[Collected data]
┄┄┄┄┄┄┄┄┄┄┄┄┄┄┄┄┄┄┄┄

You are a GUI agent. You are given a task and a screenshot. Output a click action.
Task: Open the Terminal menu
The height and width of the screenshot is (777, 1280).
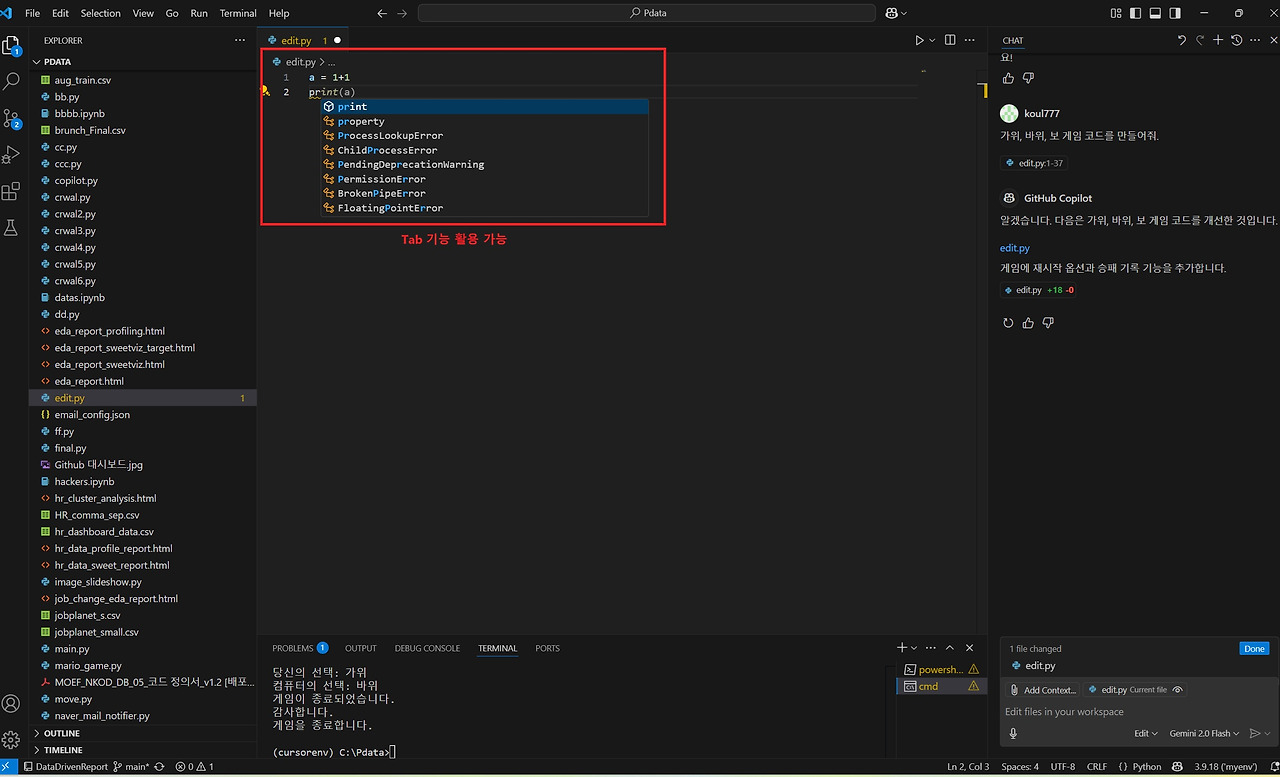237,13
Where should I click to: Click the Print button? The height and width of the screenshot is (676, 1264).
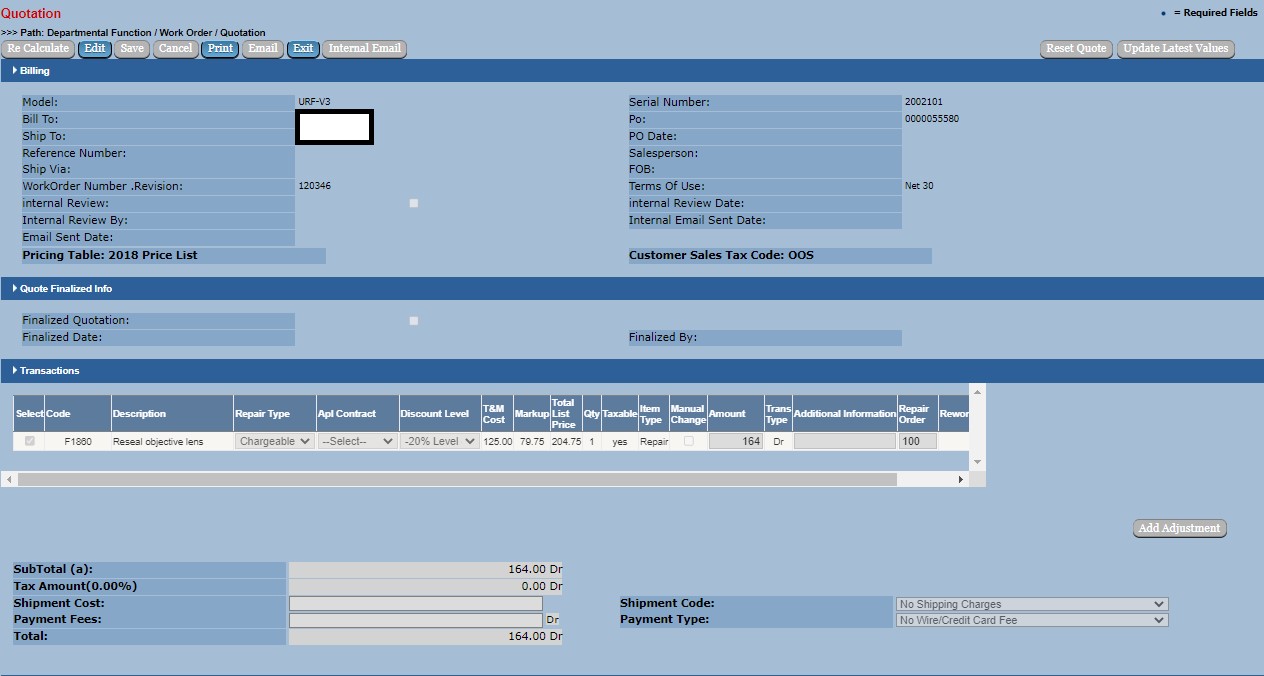pyautogui.click(x=220, y=49)
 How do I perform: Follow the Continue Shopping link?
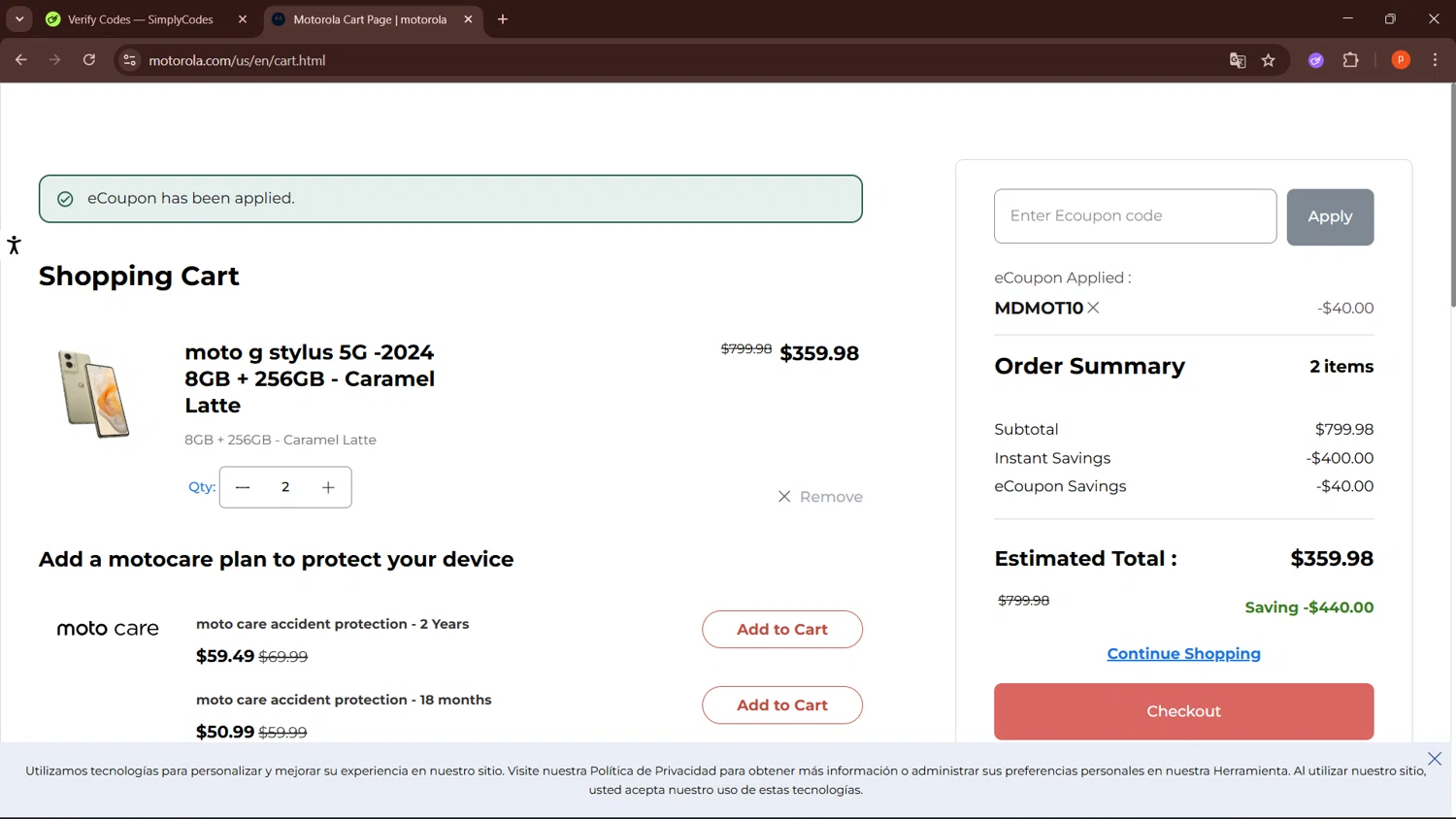click(x=1183, y=654)
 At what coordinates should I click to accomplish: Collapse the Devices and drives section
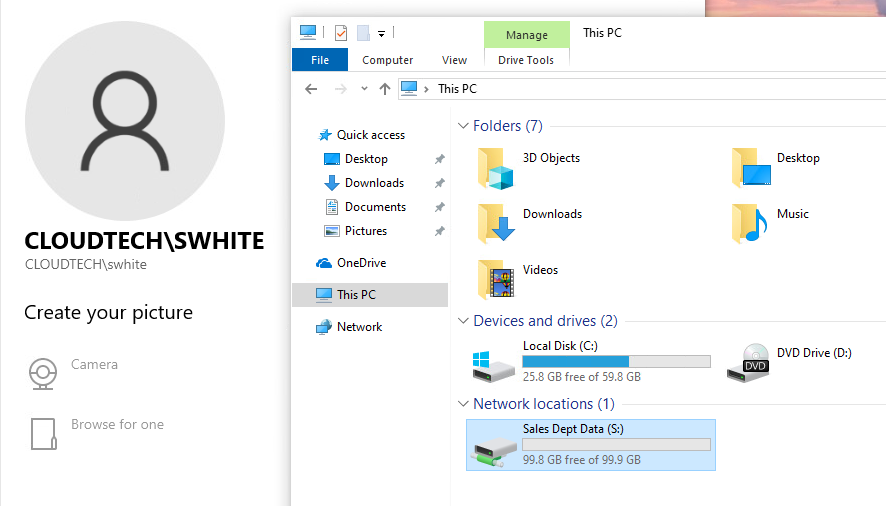coord(463,321)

┄┄┄┄┄┄┄┄┄┄┄┄┄┄┄┄┄┄┄┄

* **WHAT THE TASK REQUIRES**: The entries above, every one of them, should be retyped exactly, with no pictures carried over.

* **TASK SOLUTION**:
You are a GUI agent. You are given a task and a screenshot. Output a click action.
Task: Open the Terminal menu
The height and width of the screenshot is (777, 1280).
237,13
Where should I click to: Click the Print button? The height and width of the screenshot is (676, 1264).
pyautogui.click(x=220, y=49)
 How do I perform: Follow the Continue Shopping link?
click(x=1183, y=654)
 At what coordinates should I click to accomplish: Collapse the Devices and drives section
coord(463,321)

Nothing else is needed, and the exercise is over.